The town is concerned about the volume of large trucks on Main Street, and would like to reroute Highway 8 truck traffic around Moosomin. Because Main Street is Highway 8, and the government covers highway repair costs, they also wondered if Sask Highways would consider repairing Main Street.

Sask Highways’ Doug Kelly and Matt Stephenson met with the town and RM. The town was told that nothing is going to happen with repairs to Moosomin’s Main Street any time soon.

“We asked when the rehab’s going to happen and it’s not going to happen next year.
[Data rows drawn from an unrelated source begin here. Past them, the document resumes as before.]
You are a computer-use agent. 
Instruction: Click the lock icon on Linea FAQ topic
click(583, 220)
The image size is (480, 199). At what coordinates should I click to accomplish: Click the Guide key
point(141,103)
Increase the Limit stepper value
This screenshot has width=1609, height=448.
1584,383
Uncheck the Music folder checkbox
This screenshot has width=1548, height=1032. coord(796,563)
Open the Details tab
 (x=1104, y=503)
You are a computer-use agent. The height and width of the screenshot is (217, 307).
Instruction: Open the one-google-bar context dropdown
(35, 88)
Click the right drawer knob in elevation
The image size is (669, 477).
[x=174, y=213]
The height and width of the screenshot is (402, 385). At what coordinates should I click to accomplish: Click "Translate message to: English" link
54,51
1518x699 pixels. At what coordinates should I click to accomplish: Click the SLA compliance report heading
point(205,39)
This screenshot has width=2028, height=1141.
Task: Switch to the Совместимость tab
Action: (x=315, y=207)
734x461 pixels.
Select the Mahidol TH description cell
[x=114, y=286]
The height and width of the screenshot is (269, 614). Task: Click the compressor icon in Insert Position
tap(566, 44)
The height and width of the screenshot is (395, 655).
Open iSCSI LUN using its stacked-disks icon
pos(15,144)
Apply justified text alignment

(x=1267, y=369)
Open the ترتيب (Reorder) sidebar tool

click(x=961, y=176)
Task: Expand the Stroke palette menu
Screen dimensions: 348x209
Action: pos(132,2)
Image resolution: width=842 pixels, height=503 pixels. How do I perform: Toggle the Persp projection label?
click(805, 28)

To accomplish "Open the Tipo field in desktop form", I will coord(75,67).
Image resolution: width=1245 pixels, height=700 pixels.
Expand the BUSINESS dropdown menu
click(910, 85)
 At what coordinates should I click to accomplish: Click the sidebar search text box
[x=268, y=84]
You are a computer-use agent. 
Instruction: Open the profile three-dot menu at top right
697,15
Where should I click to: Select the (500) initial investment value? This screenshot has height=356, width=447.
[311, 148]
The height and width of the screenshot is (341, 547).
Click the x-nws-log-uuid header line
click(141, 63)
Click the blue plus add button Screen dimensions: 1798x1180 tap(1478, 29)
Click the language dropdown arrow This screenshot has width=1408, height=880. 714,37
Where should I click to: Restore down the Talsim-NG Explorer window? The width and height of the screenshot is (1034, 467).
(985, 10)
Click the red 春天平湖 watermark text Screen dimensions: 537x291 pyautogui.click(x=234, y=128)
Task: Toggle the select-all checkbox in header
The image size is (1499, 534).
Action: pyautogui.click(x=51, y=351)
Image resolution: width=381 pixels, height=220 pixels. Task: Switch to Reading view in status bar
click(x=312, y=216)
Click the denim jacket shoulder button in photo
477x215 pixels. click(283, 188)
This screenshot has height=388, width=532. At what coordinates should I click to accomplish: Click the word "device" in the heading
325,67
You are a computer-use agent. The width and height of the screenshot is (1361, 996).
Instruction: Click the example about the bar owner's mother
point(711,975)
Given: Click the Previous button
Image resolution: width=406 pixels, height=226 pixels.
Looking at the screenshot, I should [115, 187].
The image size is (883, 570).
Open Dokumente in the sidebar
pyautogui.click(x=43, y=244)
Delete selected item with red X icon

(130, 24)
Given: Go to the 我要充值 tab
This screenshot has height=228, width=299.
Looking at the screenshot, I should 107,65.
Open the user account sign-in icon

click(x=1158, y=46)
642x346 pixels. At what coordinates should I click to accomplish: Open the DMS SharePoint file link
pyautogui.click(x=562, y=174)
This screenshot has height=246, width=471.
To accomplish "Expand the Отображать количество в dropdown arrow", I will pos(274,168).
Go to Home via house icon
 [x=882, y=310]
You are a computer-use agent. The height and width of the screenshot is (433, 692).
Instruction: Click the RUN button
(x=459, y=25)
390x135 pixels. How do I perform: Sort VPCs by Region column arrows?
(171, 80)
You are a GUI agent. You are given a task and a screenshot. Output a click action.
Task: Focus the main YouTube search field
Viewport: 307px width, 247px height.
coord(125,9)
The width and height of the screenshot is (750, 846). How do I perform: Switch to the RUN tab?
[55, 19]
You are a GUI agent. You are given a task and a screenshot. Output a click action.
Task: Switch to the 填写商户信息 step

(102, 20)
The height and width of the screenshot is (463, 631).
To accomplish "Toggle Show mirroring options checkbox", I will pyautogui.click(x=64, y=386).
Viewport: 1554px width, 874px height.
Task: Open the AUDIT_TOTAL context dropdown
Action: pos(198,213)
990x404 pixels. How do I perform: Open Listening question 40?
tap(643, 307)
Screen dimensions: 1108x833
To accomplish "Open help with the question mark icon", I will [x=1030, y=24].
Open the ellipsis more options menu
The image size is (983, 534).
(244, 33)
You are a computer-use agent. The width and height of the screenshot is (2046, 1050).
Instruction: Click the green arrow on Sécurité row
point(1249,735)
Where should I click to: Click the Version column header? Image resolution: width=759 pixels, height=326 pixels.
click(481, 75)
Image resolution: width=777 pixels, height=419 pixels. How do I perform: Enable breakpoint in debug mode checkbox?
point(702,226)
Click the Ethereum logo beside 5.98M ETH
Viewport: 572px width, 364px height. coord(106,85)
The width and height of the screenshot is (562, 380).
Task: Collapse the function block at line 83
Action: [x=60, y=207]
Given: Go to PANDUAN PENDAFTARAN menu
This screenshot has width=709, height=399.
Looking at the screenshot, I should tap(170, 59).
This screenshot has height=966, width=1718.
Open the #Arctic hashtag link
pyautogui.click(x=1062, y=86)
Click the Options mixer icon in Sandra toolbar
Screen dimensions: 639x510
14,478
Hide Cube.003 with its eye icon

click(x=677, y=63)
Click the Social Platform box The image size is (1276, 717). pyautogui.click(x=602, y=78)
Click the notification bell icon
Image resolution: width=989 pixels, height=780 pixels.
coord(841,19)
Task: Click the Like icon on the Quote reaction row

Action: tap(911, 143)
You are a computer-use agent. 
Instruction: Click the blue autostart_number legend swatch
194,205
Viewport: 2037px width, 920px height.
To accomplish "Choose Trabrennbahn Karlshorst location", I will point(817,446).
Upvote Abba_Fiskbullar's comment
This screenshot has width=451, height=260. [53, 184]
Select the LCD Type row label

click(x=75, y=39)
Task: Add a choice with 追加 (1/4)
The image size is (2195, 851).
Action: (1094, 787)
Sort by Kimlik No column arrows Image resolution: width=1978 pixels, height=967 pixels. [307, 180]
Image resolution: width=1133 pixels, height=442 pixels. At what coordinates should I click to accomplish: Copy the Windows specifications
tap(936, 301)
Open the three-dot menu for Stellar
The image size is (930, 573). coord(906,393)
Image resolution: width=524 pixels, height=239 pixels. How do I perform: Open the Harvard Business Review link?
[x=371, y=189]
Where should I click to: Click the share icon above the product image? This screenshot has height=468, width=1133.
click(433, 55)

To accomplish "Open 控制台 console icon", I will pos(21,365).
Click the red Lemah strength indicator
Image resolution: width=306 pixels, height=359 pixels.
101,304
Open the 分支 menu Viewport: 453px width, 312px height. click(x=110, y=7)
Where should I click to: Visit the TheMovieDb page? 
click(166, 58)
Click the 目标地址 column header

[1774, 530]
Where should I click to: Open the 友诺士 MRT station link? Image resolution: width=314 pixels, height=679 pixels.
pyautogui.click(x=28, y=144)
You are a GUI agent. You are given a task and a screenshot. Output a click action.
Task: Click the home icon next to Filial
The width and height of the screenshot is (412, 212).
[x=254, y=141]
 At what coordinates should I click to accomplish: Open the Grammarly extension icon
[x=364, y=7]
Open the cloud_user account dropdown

It has to be part of another (highway) project and they don’t have any projects in the area right now,” says Town Administrator Paul Listrom.

“I would say he’s talking two to three years at least, minimum,” says Moosomin Mayor Larry Tomlinson. “They don’t think it’s in as rough a shape as we do, I guess.”

The town receives a maintenance grant of $7,000 a year under the Urban Highway Connector Program, and is expected to do minor repairs on the road.

The town is planning to do some repairs on Main Street when paving crews are in town in October, but Tomlinson says the $7,000 doesn’t go very far.

The town and RM also discussed the possibility of a bypass around Moosomin to get heavy truck traffic off of Main Street. They were told that the first step would be entering into a partnership with Sask Highways and having a study done to determine what the best route for a bypass would be.

“To get things started on that they asked if we would be willing to do some kind of partnership where you show an initiative, and that brings it higher on the ranking scale for the province,” says Listrom. “They’re thinking a study might be between $20,000 and $40,000 and they would cover 75 per cent of the cost and the town and RM would cover 25 per cent.”

“We verbally agreed to that, but it has to go to council to be finalized,” says Tomlinson.

That study could get underway in 2016, according to Sask Highways.

The town and RM were told by Sask Highways that they could go ahead with building a truck route around the town, however if a true bypass were ever built around Moosomin, that truck route would have to fit into Sask Highways’ long-term plan.

“If we do a truck route and are building roads, they’d like the short-term plan that we put in place to somehow fit with the long-term plan that they might come up with through the engineering,” says Listrom.

“We’ve got to start with a partnership if we’re going to push it forward,” says Tomlinson.

“We’ve got to wait until we get the study until we know where we’re even going. We can do some short-term stuff if we want to get the truck traffic off of main street.”

Tomlinson says he was hoping that by meeting with Sask Highways, the town and RM would find out that more could be done sooner. “I think I was looking for a clearer picture going forward, but to me it’s a long ways out at this point,” he says.

As for building a truck route, Tomlinson says more discussion is needed.